Psikolog Ingatkan Orang Tua Tak Terburu Kenalkan Anak ke Pasangan Baru

Psikolog dari Ibunda.id, Danti Wulan Manunggal, S.Psi., menyoroti pentingnya menjaga stabilitas emosional dan rasa aman anak sebelum orang tua memutuskan untuk memperkenalkan pasangan baru setelah perpisahan. Penegasan ini muncul sebagai respons atas dinamika hubungan antara Na Daehoon dan Julia Prastini yang menjadi sorotan publik pada Selasa (5/5/2026).

Danti menjelaskan bahwa setiap interaksi dengan sosok dewasa baru dapat memengaruhi fondasi emosional anak secara signifikan, terutama bagi balita yang sedang berada dalam fase pembentukan kepercayaan dasar. Kehadiran figur baru dianggap memerlukan pertimbangan matang berdasarkan perspektif psikologi perkembangan.

"Melihat dinamika yang terjadi pada kasus tersebut, terdapat beberapa poin krusial yang bisa ditinjau dari perspektif psikologi perkembangan dan teori kelekatan atau attachment theory," kata Danti, Psikolog Ibunda.id.

Menurut laporan Kompas.com, tidak ada patokan waktu pasti secara angka mengenai kapan saat paling aman untuk mengenalkan pasangan baru. Namun, kondisi anak yang harus sudah stabil pasca-perpisahan orang tua menjadi indikator utama yang tidak bisa diabaikan.

"Anak membutuhkan waktu untuk beradaptasi dengan rutinitas baru setelah orangtua berpisah," ujar Danti.

Selain faktor kesiapan anak, kematangan hubungan baru juga menjadi pertimbangan penting bagi orang tua. Para ahli menyarankan masa penjajakan sekitar enam hingga 12 bulan untuk memastikan hubungan memiliki potensi jangka panjang sebelum melibatkan anak di dalamnya.

"Sebaiknya, anak bisa diperkenalkan kepada pasangan jika hubungan tersebut sudah berada di tahap komitmen yang sangat serius," kata Danti.

Danti menambahkan bahwa anak balita sangat sensitif terhadap perubahan lingkungan, sehingga kehadiran orang asing secara mendadak berisiko memicu kecemasan perpisahan yang tinggi.
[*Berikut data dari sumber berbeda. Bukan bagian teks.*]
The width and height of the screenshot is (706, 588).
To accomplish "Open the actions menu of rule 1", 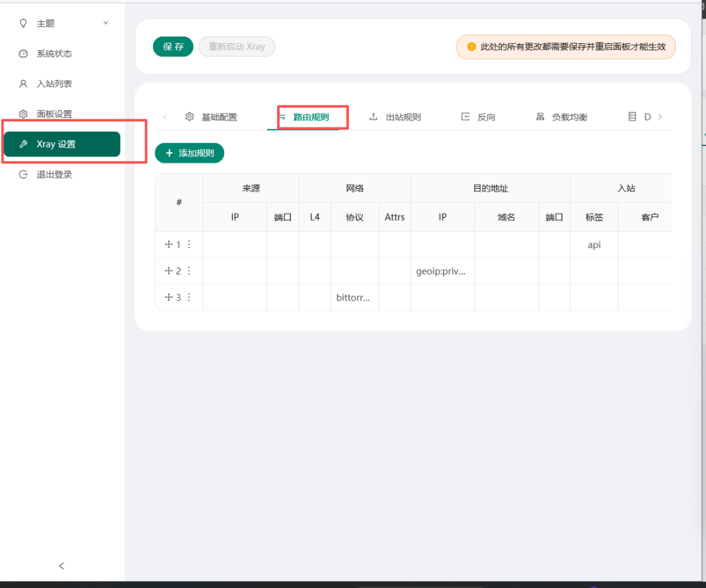I will [x=188, y=244].
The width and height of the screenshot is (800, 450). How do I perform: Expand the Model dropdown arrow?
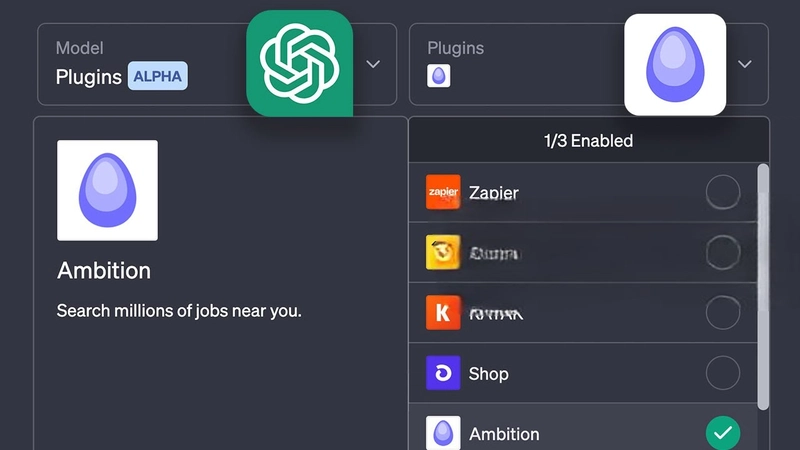point(373,64)
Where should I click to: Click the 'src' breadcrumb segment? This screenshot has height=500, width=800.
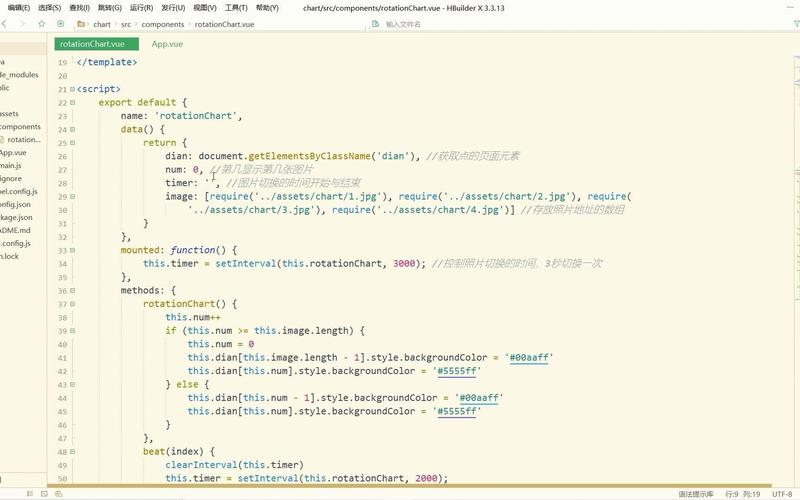point(126,24)
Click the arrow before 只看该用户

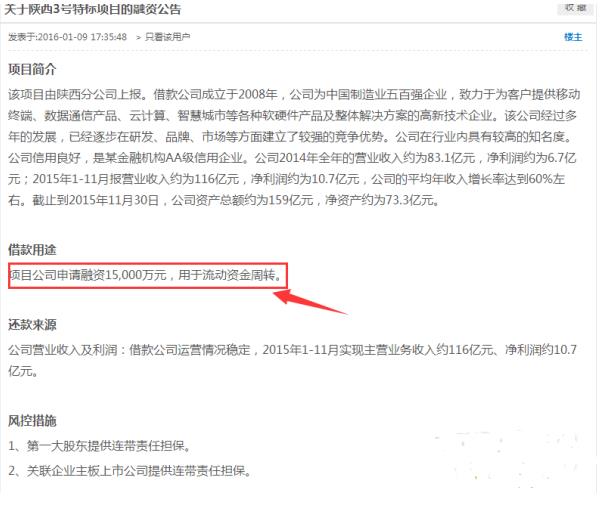pos(139,37)
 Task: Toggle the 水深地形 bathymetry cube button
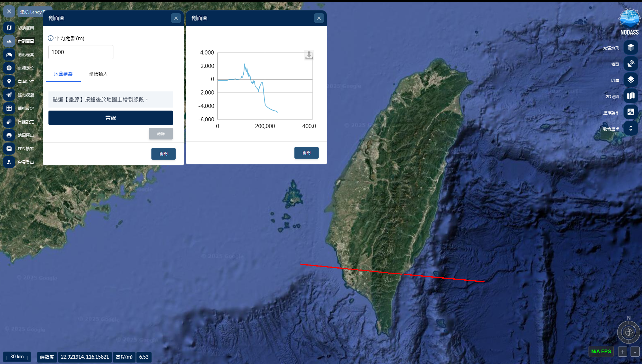pos(631,48)
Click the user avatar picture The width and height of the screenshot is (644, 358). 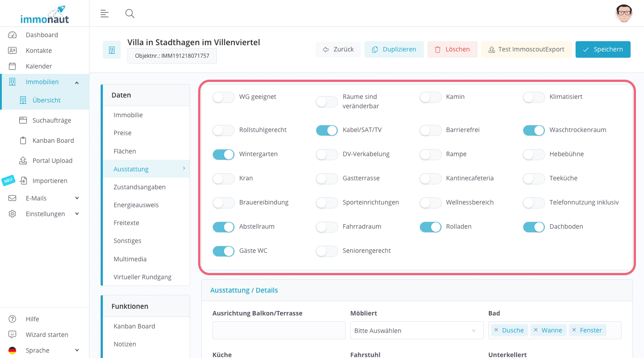pos(623,13)
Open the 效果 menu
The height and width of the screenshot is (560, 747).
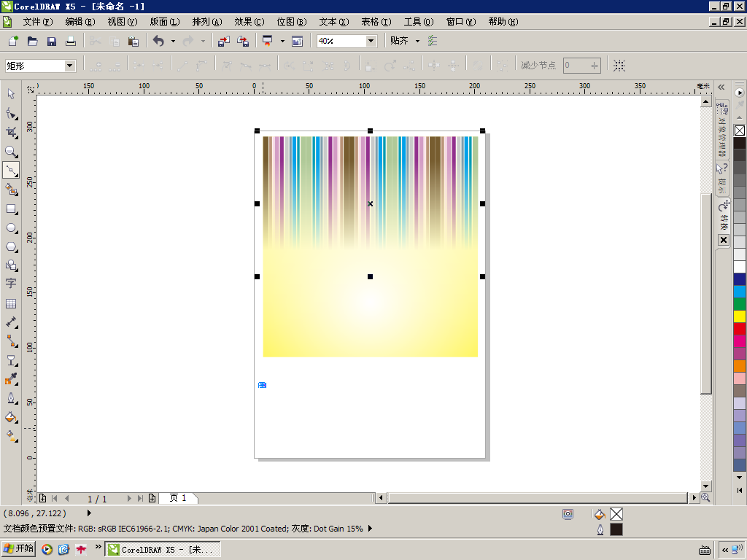(249, 22)
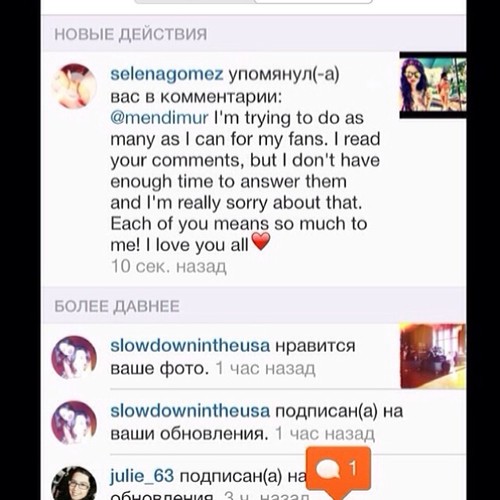
Task: Open selenagomez profile avatar
Action: (74, 86)
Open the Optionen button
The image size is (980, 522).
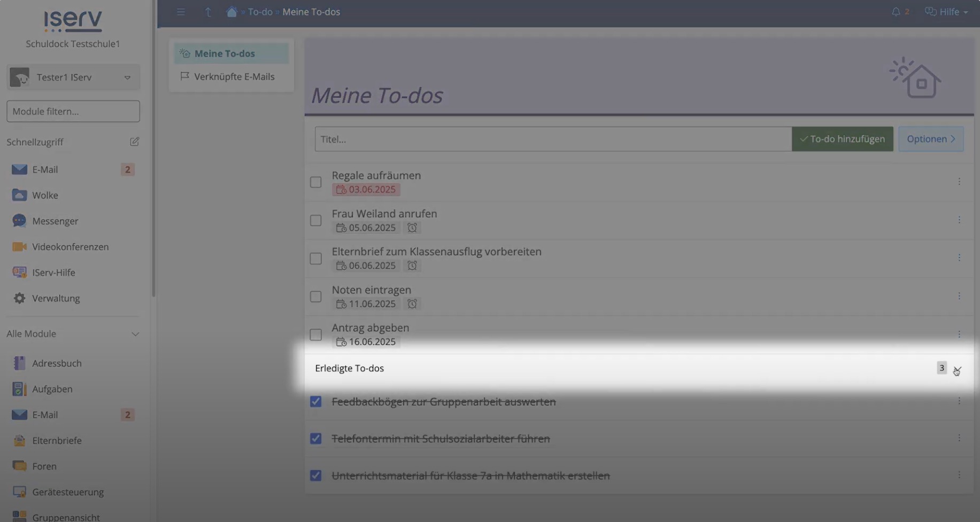point(930,139)
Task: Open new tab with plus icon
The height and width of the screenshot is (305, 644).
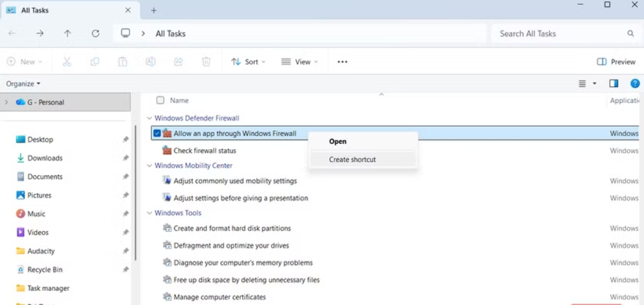Action: click(x=154, y=11)
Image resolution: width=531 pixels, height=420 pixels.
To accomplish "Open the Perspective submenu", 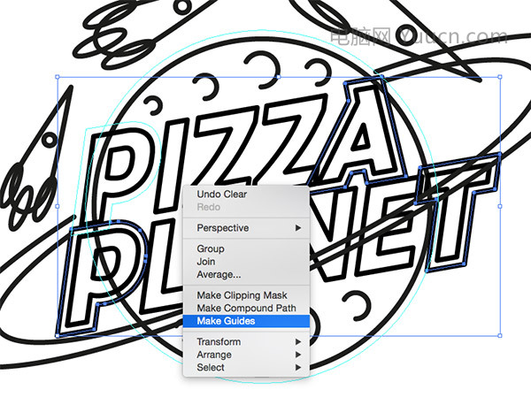I will [246, 228].
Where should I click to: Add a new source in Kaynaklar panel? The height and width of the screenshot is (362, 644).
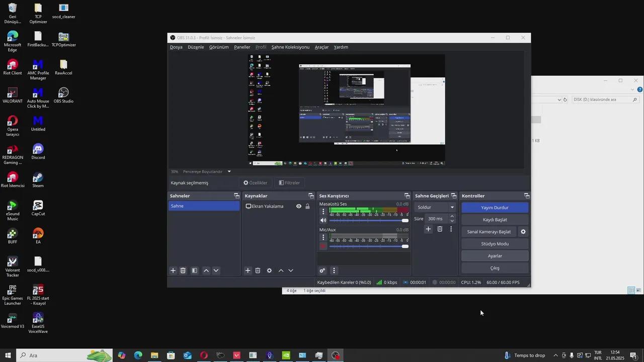coord(248,270)
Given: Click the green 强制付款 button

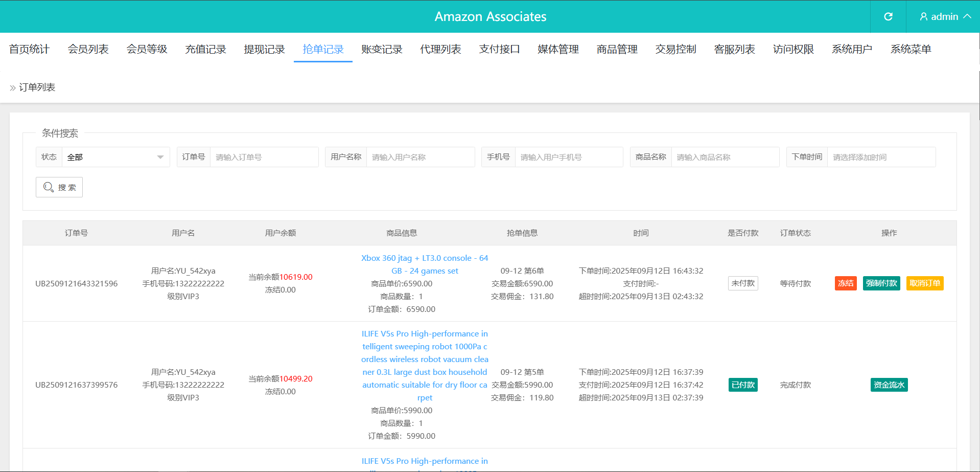Looking at the screenshot, I should pos(881,283).
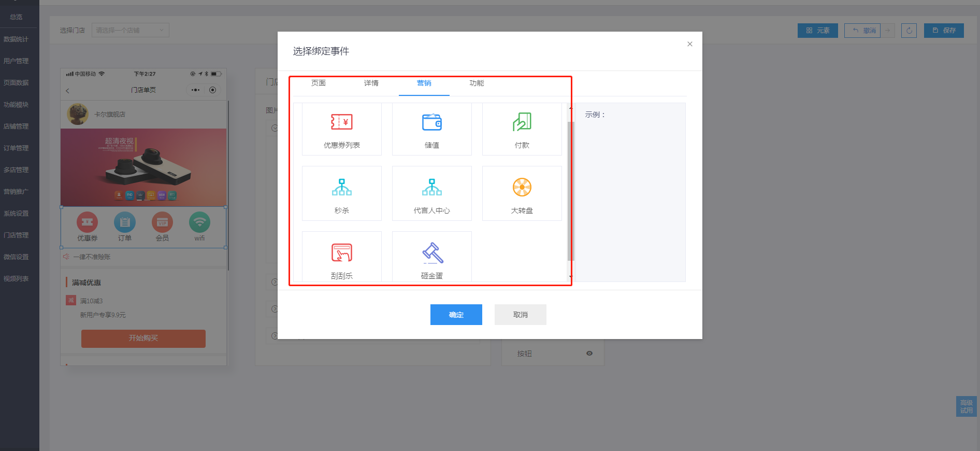Toggle visibility eye for 按钮 element
980x451 pixels.
point(589,354)
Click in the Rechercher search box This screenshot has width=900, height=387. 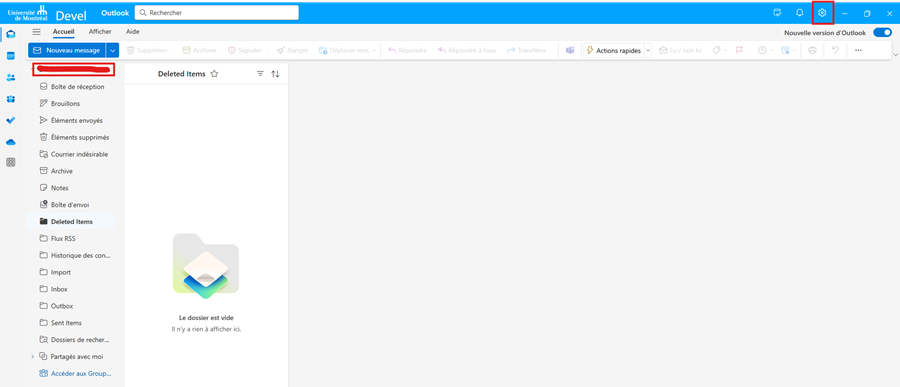coord(216,13)
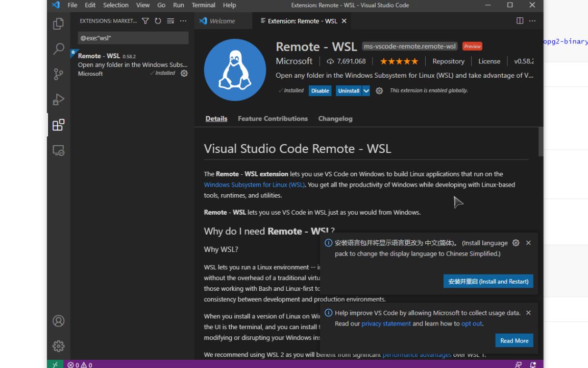Click the split editor right icon

pos(520,21)
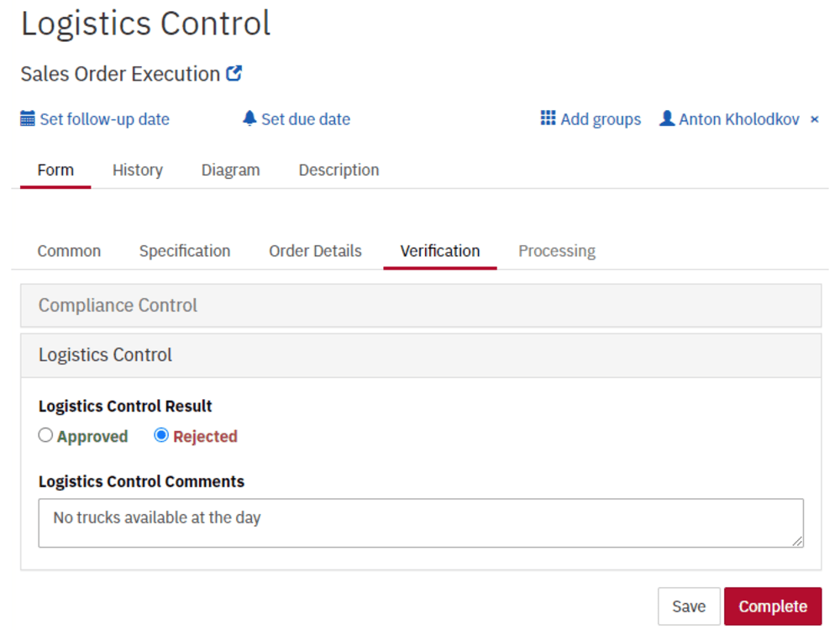Select the Approved radio button

click(x=45, y=435)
Anak dapat merasa terancam jika menganggap perhatian orang tua akan terbagi kepada sosok baru tersebut.

Proses perkenalan pun disarankan dilakukan secara bertahap di lokasi netral, seperti taman bermain atau restoran, dengan durasi yang singkat. Penggunaan istilah "teman" lebih dianjurkan daripada langsung memakai sebutan orang tua baru untuk menghindari konflik loyalitas.

"Kenalkan pasangan sebagai teman," kata Danti.

Lebih lanjut, orang tua diminta untuk tetap memberikan perhatian penuh selama pertemuan berlangsung agar anak tidak merasa terabaikan. Psikolog menegaskan bahwa orang tua tidak boleh mengenalkan setiap pasangan baru demi menjaga konsistensi figur dewasa dalam hidup anak.

"Menjaga privasi anak dan memastikan mereka tidak terpapar pada dinamika romantis orang dewasa yang belum stabil adalah langkah protektif yang esensial bagi kesehatan mental mereka dalam jangka panjang," ujar Danti.